## [What is expected]
I would like you to restate each record word for word.
Recorded data START
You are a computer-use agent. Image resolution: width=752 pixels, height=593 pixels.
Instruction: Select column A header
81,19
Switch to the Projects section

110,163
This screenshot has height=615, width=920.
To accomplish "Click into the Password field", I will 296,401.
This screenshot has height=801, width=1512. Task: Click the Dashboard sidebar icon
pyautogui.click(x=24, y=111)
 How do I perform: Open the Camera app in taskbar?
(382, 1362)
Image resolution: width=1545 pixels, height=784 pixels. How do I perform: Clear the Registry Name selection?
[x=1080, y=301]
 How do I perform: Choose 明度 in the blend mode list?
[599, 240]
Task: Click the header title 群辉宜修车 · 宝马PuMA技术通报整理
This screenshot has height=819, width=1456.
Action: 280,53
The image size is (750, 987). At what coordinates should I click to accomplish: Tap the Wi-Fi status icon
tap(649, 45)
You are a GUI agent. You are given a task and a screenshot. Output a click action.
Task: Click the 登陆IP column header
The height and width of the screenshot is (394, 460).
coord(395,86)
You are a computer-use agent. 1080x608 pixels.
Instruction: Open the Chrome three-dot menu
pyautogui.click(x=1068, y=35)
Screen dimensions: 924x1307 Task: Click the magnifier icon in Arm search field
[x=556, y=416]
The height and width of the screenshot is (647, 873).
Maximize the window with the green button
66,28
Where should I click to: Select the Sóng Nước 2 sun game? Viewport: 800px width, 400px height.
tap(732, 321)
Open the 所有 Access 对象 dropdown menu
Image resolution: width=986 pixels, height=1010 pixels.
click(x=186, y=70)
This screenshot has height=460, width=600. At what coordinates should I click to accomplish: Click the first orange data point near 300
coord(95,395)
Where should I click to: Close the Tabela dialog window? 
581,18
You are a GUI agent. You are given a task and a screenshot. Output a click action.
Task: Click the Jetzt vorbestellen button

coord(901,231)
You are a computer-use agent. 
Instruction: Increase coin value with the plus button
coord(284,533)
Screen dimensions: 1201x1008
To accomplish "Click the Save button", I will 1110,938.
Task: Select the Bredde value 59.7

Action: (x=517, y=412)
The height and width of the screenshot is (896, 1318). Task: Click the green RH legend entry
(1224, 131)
Recorded data END
## [Exercise answer]
You are a computer-use agent. Image resolution: width=752 pixels, height=593 pixels.
Instruction: Select column A header
81,19
Switch to the Projects section

110,163
This screenshot has height=615, width=920.
To accomplish "Click into the Password field", I will 296,401.
This screenshot has height=801, width=1512. Task: Click the Dashboard sidebar icon
pyautogui.click(x=24, y=111)
 How do I perform: Open the Camera app in taskbar?
(382, 1362)
Image resolution: width=1545 pixels, height=784 pixels. How do I perform: Clear the Registry Name selection?
[x=1080, y=301]
 How do I perform: Choose 明度 in the blend mode list?
[599, 240]
Task: Click the header title 群辉宜修车 · 宝马PuMA技术通报整理
This screenshot has height=819, width=1456.
Action: 280,53
The image size is (750, 987). At what coordinates should I click to accomplish: Tap the Wi-Fi status icon
tap(649, 45)
You are a GUI agent. You are given a task and a screenshot. Output a click action.
Task: Click the 登陆IP column header
The height and width of the screenshot is (394, 460).
coord(395,86)
You are a computer-use agent. 1080x608 pixels.
Instruction: Open the Chrome three-dot menu
pyautogui.click(x=1068, y=35)
Screen dimensions: 924x1307 Task: Click the magnifier icon in Arm search field
[x=556, y=416]
The height and width of the screenshot is (647, 873).
Maximize the window with the green button
66,28
Where should I click to: Select the Sóng Nước 2 sun game? Viewport: 800px width, 400px height.
tap(732, 321)
Open the 所有 Access 对象 dropdown menu
Image resolution: width=986 pixels, height=1010 pixels.
click(x=186, y=70)
This screenshot has height=460, width=600. At what coordinates should I click to accomplish: Click the first orange data point near 300
coord(95,395)
Where should I click to: Close the Tabela dialog window? 
581,18
You are a GUI agent. You are given a task and a screenshot. Output a click action.
Task: Click the Jetzt vorbestellen button

coord(901,231)
You are a computer-use agent. 
Instruction: Increase coin value with the plus button
coord(284,533)
Screen dimensions: 1201x1008
To accomplish "Click the Save button", I will 1110,938.
Task: Select the Bredde value 59.7

Action: (x=517, y=412)
The height and width of the screenshot is (896, 1318). Task: Click the green RH legend entry
(1224, 131)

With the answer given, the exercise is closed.